Drug therapy –the main therapy

- Pain relievers

- Quick use of very strong pain relieving drugs (such as opioids)

- Vaccines

- Prevent infections (Pneumococci = pneumonia, and Haemophilus influenzae = flu)

- Antibiotics

- The body’s defences against germs are insufficient in children with sickle cell disease, because the spleen loses its function over the years of the disease.

- Small children up until school age should take an antibiotic dose of penicillin every day.

- Older children and adults with fever >38.5°C should consult a doctor immediately, and start an antibiotic therapy (Augmentin)

- Blood transfusion

- When the haemoglobin drops or when the oxygen supply to the body is decreased in patients with a grave course of the disease, or in Sickle cell crises, blood should be given quickly. In life threatening Crises or in case of a stroke, an exchange transfusion could be necessary. In the exchange transfusion the patient’s blood is exchanged with “healthy blood”, i.e. does not contain sickle cells. This method shows a quick clinical improvement.

- Hydroxyurea (Litalir®, Droxia®)

- Hydroxyurea promotes clinical improvement and reduction of sickle cell crises. It is postulated to prolong survival of sickle cell disease patients.

- ACE-Inhibitors (z.B. Enalapril)

- In sickle cell disease patients with a symptomatic renal disease, the commencement of ACE inhibitors could be necessary.

- Vitamin B12, folic acid, iron

- These essential substrates are important for the haematopoiesis (blood production). A normal erythrocyte (red blood cell) has a life span of 120 days (= 4months) until it is degraded. In sickle cell disease this life span is only 100 days (=less than 3 months). This means that an increased turnover is present, more red blood cells are produced and hence more substrates are needed for the blood cell production (folic acid and iron). In isolated cases a supply of these substrates is necessary.

Causal Therapy (healing of sickle cell disease, treating its cause)

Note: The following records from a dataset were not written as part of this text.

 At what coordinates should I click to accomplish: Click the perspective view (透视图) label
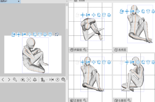click(x=122, y=50)
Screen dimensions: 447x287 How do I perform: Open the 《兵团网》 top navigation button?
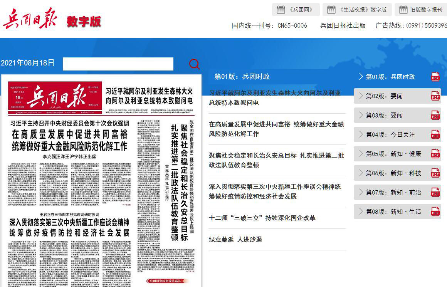click(x=296, y=10)
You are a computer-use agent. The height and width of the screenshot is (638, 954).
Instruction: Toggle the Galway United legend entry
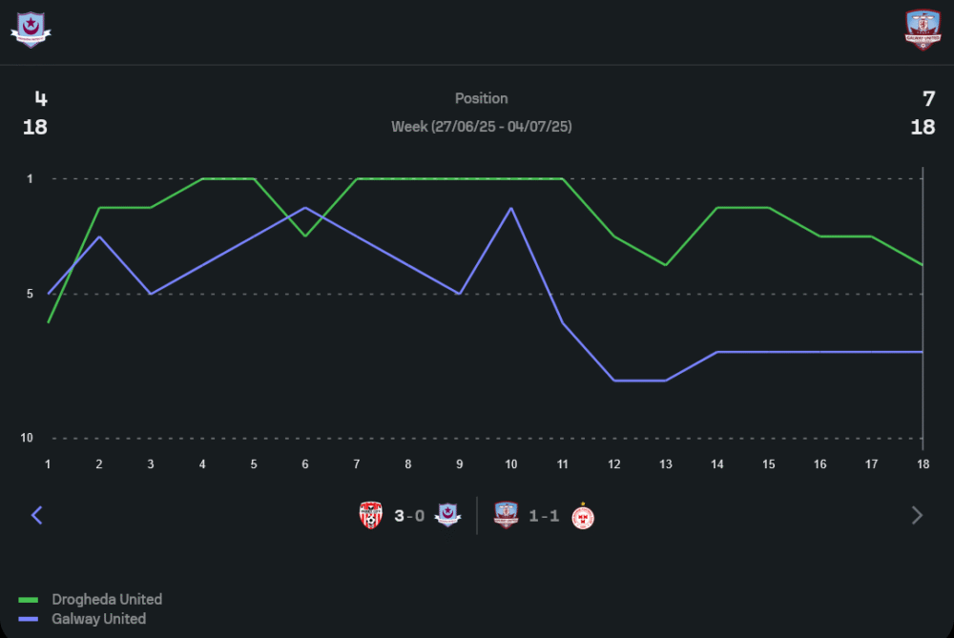pos(99,619)
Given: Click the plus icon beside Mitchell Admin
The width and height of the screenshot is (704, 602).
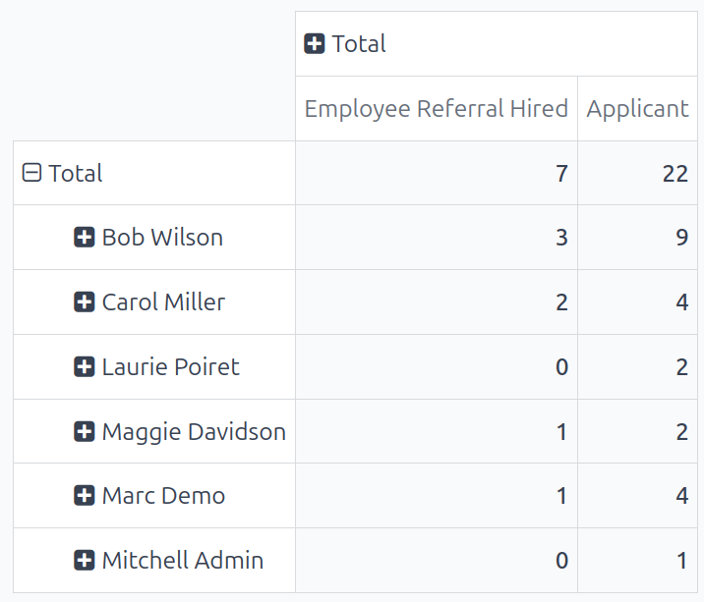Looking at the screenshot, I should 85,561.
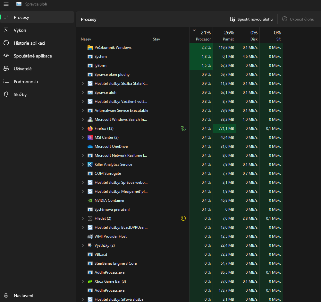321x302 pixels.
Task: Click the Killer Analytics Service icon
Action: pos(90,164)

All therapies which exist today have to be taken lifelong. These therapies combat only the symptoms of sickle cell disease, but patients are mostly enabled to live a normal life. In grave courses of the disease, a stem cell transplantation (bone marrow transplantation) is considered possible. The bone marrow is responsible for the blood cell production, ie also the red blood cells, which in sickle cell disease are malformed. This variant is only possible if a matched donor is found (often siblings or unrelated donors from the international donor registry). The match or mismatch is determined by medical doctors in laboratories. If a bone marrow transplantation is performed, the blood producing system in the bone marrow of the sickle cell disease patient is replaced completely by that of the donor. 

Prognosis and life-expectancy

The prognosis for sickle cell disease has improved considerably in the last years. More than 90% of children with sickle cell disease in industrialised countries attain adulthood. When these children are treated optimally however, they still do not have a normal life expectancy compared to healthy individuals. A study conducted in 1994 reports of a life expectancy of 60-65 years. We hope that this life expectancy is further still increasing, especially in industrialised countries. 

Expert information
Sichelzellanämie Vorgang

In sickle cell disease the haemoglobin is mutated. During oxygen deficiency the haemoglobin polymerises. This polymerised haemoglobin leads to the sickling of erythrocytes (red blood cells), forming a sickled shape. This process gave the disease its name.

Haemoglobin is a protein of the erythrocyte (red blood cell). It is responsible for the oxygen uptake in the lung, and the oxygen release in the body (in tissues such as muscles). 

Haemoglobin (Hb = normal haemoglobin, HbS = sickle cell haemoglobin) has 4 protein subunits: 2 α-chains and 2 β-chains. In sickle cell disease the β-subunit is mutated. In heterozygotes only 1 subunit is affected, whereas in homozygotes both subunits are affected. The β-subunit has a mutation in the 6th amino acid: Valin substitutes glutamic acid.

Each of the 4 subunits of Hb has one haem group affiliated to itself. This haem group contains one iron atom. The iron is responsible for the red colour and the oxygen affinity of red blood cells.